**TASK TO COMPLETE**:
Transcribe the portion of the sage passage below that starts with "Salvia officinalis (sage, also" and goes on through "stuffing for turkey or chicken.", with no changes.

**PAGE EXCERPT**:
+ + + + + + +

Salvia officinalis (sage, also called garden sage, or common sage) is a perennial, evergreen shrub, with woody stems, grayish leaves, and blue to purplish flowers. It is a native of the Mediterranean region, with many medicinal and culinary uses.  It is traditionally used in sage and onion stuffing for turkey or chicken.

Salvia and “sage” are derived from the Latin salvere (to save), referring to the healing properties long attributed to the various Salvia species. It has been used internally (as tea or directly chewed) for treatment of disorders of the respiratory tract, mouth, gastrointestinal tract, and skin.  Other uses are as an antisweating agent, antibiotic, antifungal, astringent, antispasmodic, estrogenic, hypoglycemic, and tonic.  But most of all, I love it because of its hardiness which means I don’t need to do much for it.  But Sage is a generous plant- with its medicinal and culinary uses and now also for ornamental uses.

sage tea

 

This photo shows sage tea which is traditionally offered in many Mediterranean cultures,  especially in the winter for its great benefit in combatting winter colds and congestions.  You may put some honey in it if you like to sweeten it.  I have also used it in my bath, the hot water releases the beneficial oils.  Make sure you always have some sage growing in your garden (mine grows in a pot)!

+ + + + + + +

**DATA UNDER STUDY**:
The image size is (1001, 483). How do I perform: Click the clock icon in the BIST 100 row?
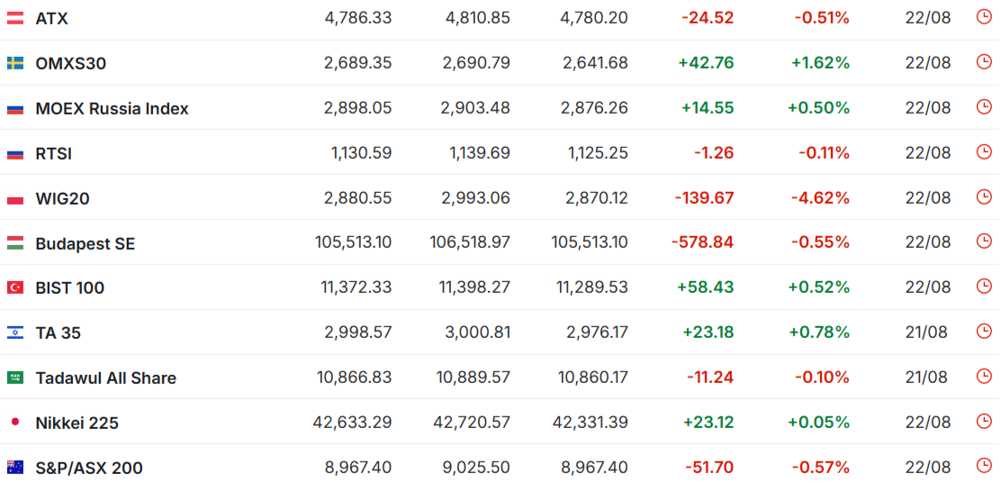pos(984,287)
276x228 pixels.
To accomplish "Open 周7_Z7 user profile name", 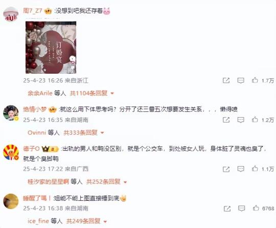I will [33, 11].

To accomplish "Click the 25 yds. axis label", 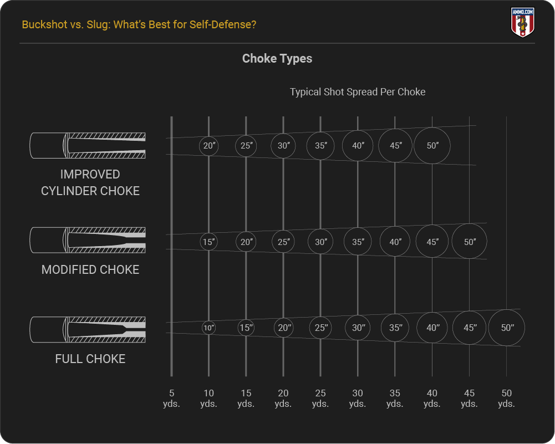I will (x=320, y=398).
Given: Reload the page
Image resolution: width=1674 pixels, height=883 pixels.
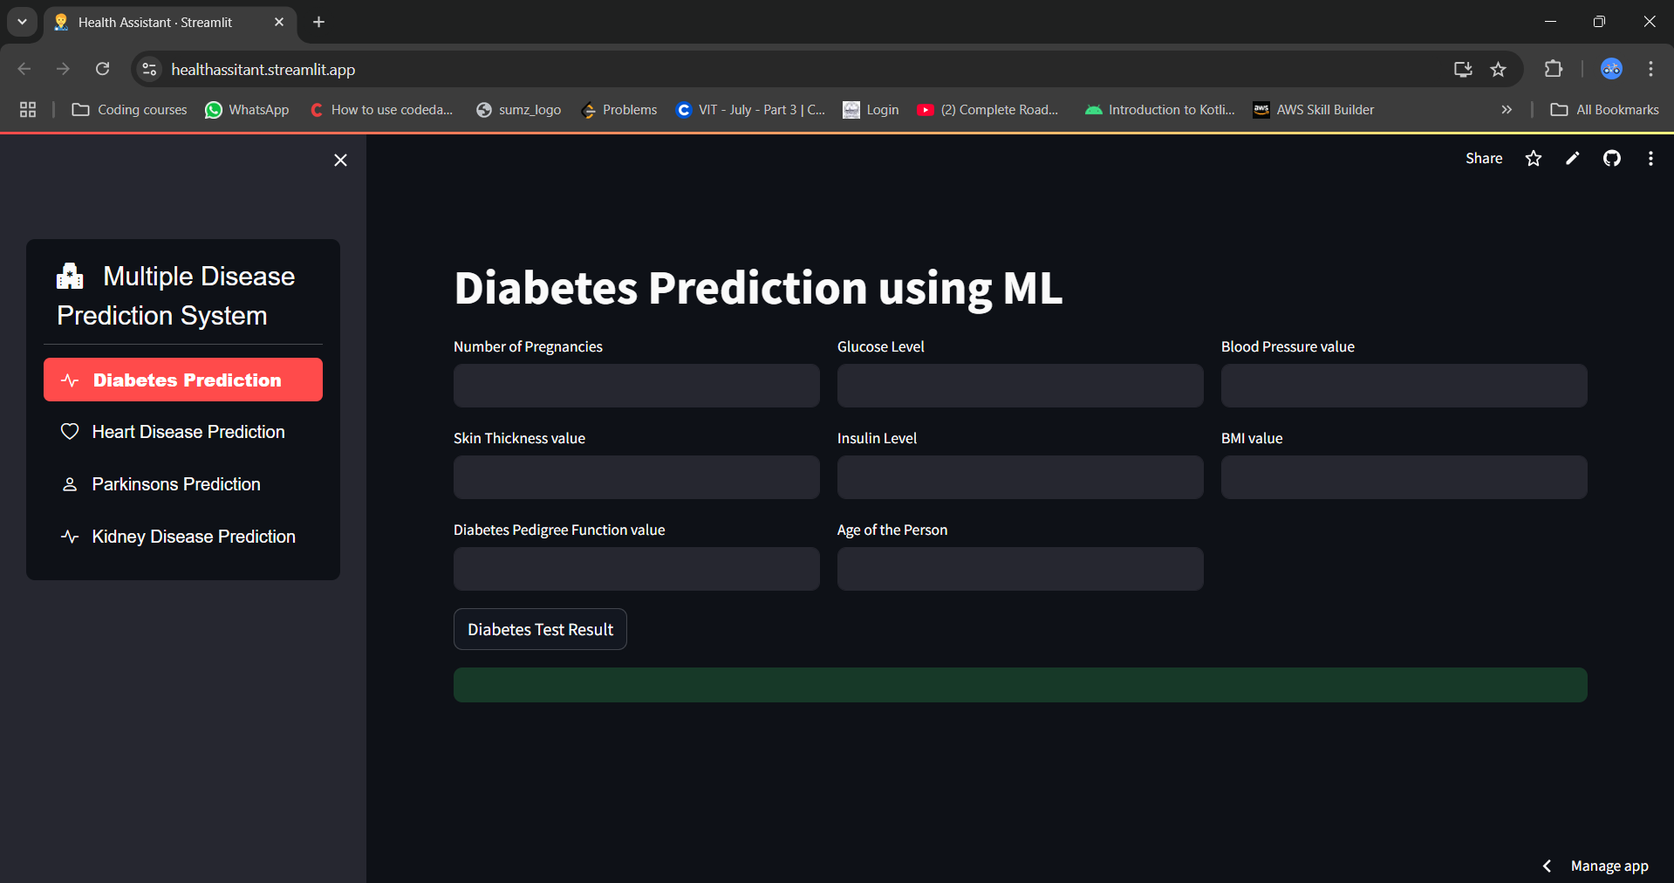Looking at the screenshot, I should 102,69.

+ + + + + + +

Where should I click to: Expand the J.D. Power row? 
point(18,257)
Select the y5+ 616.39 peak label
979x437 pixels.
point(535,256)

+ + + + + + +

**TASK RESULT**:
Salvia officinalis (sage, also called garden sage, or common sage) is a perennial, evergreen shrub, with woody stems, grayish leaves, and blue to purplish flowers. It is a native of the Mediterranean region, with many medicinal and culinary uses.  It is traditionally used in sage and onion stuffing for turkey or chicken.